In other words, audiophile heaven. This is the sound I’ve dreamed of having for decades, since I was a pimpled teenager with sharper ears but less money and experience than I have now. It’s been a long road taken one step at a time over decades to get here and it’s still not perfect. Yet this is another step toward the ideal and now about as close as human engineering can devise. The sound is now so smooth and natural, the stereo stops reminding me it’s there and enables me to get closer to the music, which now has greater emotional impact. And it’s more forgiving of imperfect recordings so I can get more out some old classics, like Jacqueline DuPre playing Beethoven Trios with Benjamin Britten and Arthur Rubinstein playing the Brahms F minor quintet with the Guarneri.
Throughout this process, I could detect no veil or distortion from the DEQ2496. The music comes through completely transparently. I measured test tones through the DEQ2496 in both pass-through and with EQ enabled; it introduced no harmonic or intermodulation distortion at all. That is, anything it might have introduced was below -100 dB and didn’t appear on my test.

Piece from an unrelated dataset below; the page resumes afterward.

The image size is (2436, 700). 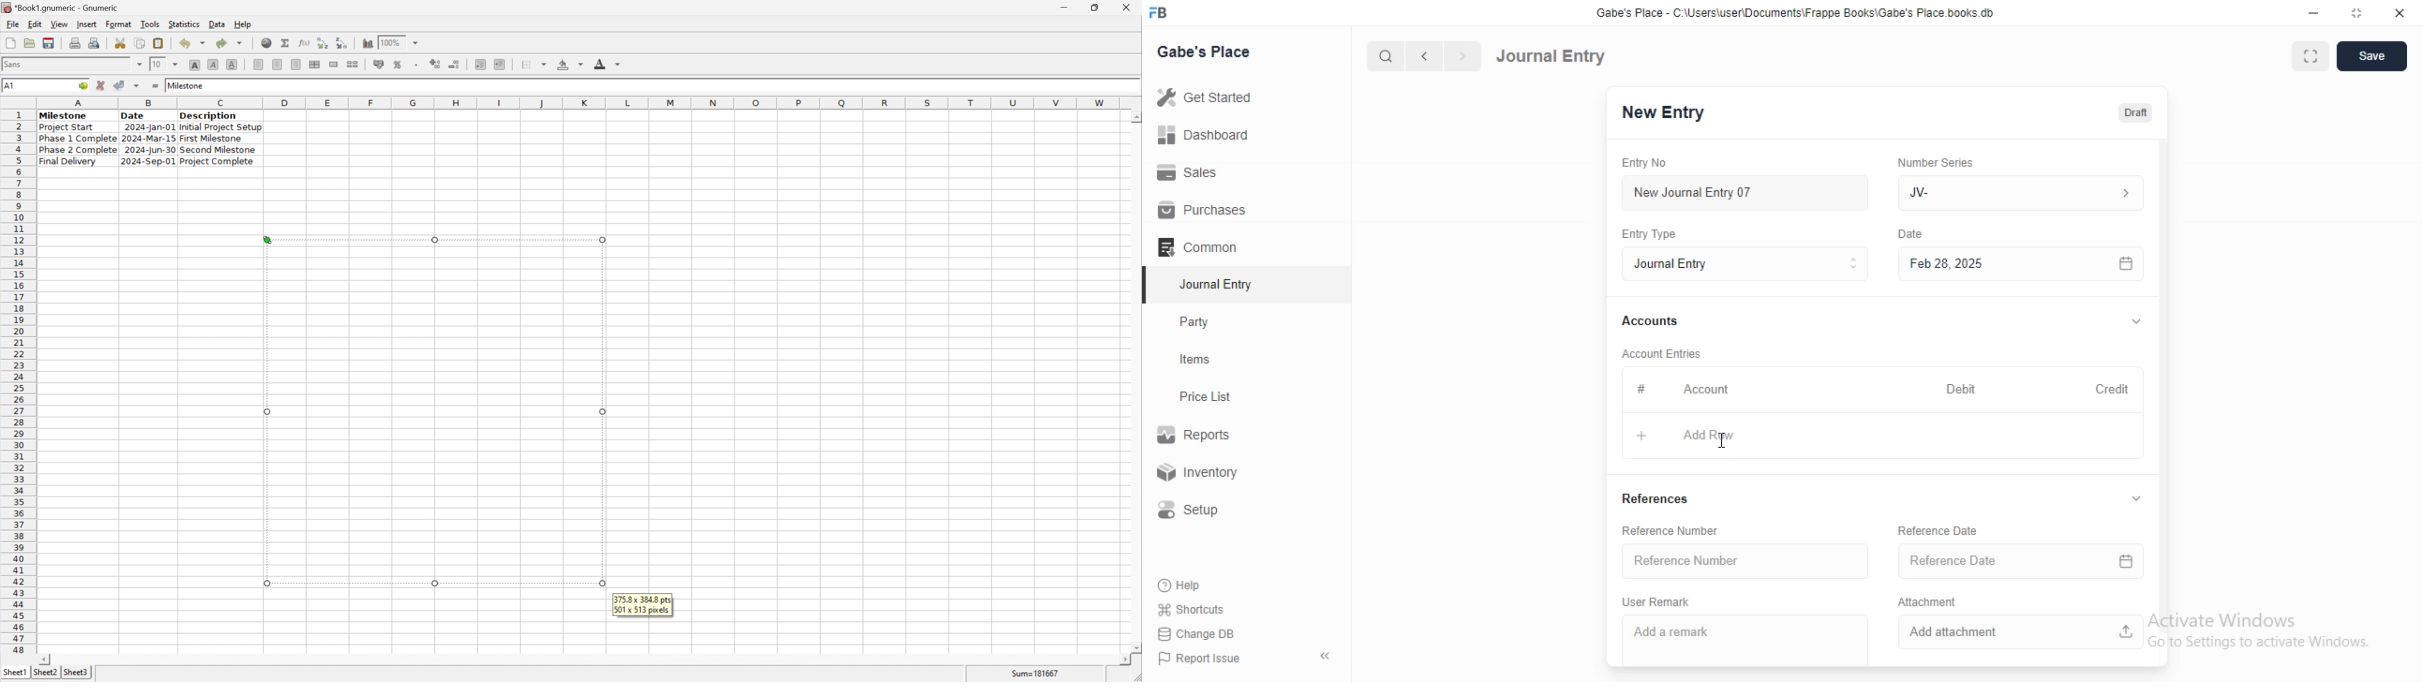 What do you see at coordinates (1201, 135) in the screenshot?
I see `Dashboard` at bounding box center [1201, 135].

This is as expected, given that I’m using it entirely in the digital domain – no DA or AD conversions – and my EQ filters are parametric, small with shallow slope.
While I was at this, I created a small tweak for my LCD-2 headphones. Their otherwise near perfect response has a small dip from 2 to 8 kHz. A little +3 dB centered at 4.5 kHz, 2 octaves wide (3 dB / octave, Q=0.67) made them as close to perfect as possible.
Overall, I can recommend the DEQ2496. Most importantly, it enabled me to get as close to humanly possible to perfect sound. That in itself deserves a glowing recommendation. But it’s not a magic box. I put a lot of old fashioned work into getting my audio system in great shape and used the DEQ2496 only to span that last %. Like any powerful tool, the DEQ2496 can be used for evil or for good. So to be fair and complete I’ll list my reservations:
- The DEQ2496 is not a magic band-aid. You still need to acoustically treat and arrange your room first to fix the biggest problems. After you do that, you might be satisfied and not need the DEQ2496.
- The DEQ2496 is complex to use, creating the risk that you won’t get it to work right or you’ll get poor results.
- To use the RTA feature you’ll need an XLR mic with wide, flat frequency response.
- I cannot assess its long term durability, having it in my system for only a few days. Many of the reviews say it dies after a year or two, but they also say it runs hot. Mine does not run hot, so maybe Behringer changed something? Or perhaps mine runs cooler because I’m not using the D-A or A-D converters. It does have a 3 year manufacturer warranty, longer than most electronics.